Tuesday, January 13, 2015

Tuesday 13.1: Gymnastics day

Tuesday. Gymnastics. Muscle-ups, strict hspu's, and double unders.

This has been part of my 2015 programming that there will be days where I will not touch a barbell nor do a metcon as such. Just concentrate on some gymnastics movements or skills to build on those. Muscle-ups are something I strongly feel I have more potential to shine on. Today I paid effort on those, then did emom-style handstand push-up strength, and finally jump rope action. Good stuff!

  • 20 singles of ring muscle-ups
These delight me a lot. These twenty reps were probably the best I have ever done. Ever. I took them as singles. Had thought about how to develop my skills on the muscle-ups. Not just trying to rep one at a time but what would the suitable progressions be to get better at this skill? I talked with Toni and we both thought my swing needs some work.

So my plan was to hit some muscle-ups and then finally do lots of swings without even trying to finish the entire movement. That was the plan but the reality was those muscle-ups felt good from the very beginning so I changed it so that I got one muscle-up and continued by doing 2-4 big swings right after that in the same set.

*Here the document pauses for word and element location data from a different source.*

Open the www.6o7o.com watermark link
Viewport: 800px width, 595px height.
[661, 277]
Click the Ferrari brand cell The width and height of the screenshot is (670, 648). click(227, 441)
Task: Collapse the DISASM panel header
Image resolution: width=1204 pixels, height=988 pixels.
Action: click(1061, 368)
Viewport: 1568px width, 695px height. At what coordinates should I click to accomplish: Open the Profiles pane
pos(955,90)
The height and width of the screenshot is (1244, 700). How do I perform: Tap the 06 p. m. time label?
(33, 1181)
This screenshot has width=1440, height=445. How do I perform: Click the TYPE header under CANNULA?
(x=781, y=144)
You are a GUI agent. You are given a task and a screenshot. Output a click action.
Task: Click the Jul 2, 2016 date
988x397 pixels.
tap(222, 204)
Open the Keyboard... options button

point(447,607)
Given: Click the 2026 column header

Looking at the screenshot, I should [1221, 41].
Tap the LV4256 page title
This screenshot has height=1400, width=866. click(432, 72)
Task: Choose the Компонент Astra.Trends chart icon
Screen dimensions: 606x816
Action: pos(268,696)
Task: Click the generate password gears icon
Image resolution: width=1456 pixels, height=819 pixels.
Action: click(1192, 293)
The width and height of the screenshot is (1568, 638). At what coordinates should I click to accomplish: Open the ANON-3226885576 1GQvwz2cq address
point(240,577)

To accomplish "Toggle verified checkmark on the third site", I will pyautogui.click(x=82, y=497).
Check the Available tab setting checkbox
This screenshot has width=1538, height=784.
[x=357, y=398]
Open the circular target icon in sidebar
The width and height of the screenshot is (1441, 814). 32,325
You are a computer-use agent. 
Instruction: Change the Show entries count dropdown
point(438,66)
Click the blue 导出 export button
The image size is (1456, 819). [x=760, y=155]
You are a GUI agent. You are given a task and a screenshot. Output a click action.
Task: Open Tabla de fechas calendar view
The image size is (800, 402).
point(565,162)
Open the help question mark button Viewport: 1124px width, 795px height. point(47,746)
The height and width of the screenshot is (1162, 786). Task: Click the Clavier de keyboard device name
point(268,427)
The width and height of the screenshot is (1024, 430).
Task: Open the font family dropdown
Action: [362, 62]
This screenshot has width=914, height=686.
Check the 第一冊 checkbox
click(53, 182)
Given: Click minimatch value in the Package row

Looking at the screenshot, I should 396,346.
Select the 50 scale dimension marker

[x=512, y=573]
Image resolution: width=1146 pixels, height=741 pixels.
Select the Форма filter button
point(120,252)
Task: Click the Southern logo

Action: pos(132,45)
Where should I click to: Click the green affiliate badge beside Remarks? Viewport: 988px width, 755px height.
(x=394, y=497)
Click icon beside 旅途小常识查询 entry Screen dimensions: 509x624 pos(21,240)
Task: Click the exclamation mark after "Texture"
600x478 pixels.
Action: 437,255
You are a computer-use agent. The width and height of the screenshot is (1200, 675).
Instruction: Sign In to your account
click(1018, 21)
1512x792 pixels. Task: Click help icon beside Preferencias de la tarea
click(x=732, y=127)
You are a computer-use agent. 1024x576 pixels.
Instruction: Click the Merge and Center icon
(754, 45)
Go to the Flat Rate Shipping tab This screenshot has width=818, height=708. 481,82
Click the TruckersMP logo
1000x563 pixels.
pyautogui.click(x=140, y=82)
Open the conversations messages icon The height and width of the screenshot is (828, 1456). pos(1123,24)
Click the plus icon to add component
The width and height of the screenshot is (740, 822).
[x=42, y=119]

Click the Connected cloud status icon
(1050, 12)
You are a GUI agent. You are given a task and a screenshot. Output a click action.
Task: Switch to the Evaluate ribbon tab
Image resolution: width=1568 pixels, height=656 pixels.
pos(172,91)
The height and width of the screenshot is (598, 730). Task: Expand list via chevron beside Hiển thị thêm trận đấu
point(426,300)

This turned out to be a good strategy. At least it felt natural and my muscle-ups got better by the rep. I believe it was because I got lots of those swings done and the movement pattern becomes more clear all the time. I thought about doing 10 reps but because those rocked pretty well, I kept on doing them. Next goal was at 15 reps, then finally at 20 reps. Feeling stoked!

  • Every 90 seconds, perform max set of strict handstand push-ups
  • Total of 6 sets
  • Result, 10-5-6-6-5-5 reps
Strict hspu's or strict pull-ups are something that I rarely do. On metcons I don't see the point of doing them as strict versions because the goal is intensity. But on a day like this it felt like a good plan. So it was one unbroken set every 90 seconds, then recover the rest of the time period, and complete another one. Repeat for a total of 6 sets.

This was a good one. I took no warm-up on being inverted against the wall. First set went on for 10 reps. Probably the most I've ever done as strict. Then it was 5's and 6's on the remaining sets. I'm very happy on the way I was able to carry on through these sets.

  • Double unders 20-30-40-50-40-30-20 reps
This was more like a cool down section. Took some time between sets. It's been a while since I've hopped around for jump rope purposes so I wanted to get a feeling of them back in my mind. These went okay have had better but still pretty okay. I'm still pumped up on those muscle-ups. Really feels like some progress was made today. Let's see, I have one buddy at work who can link about ten mu's in a row so I'll have to get a training session with him to absorb some good technique from him.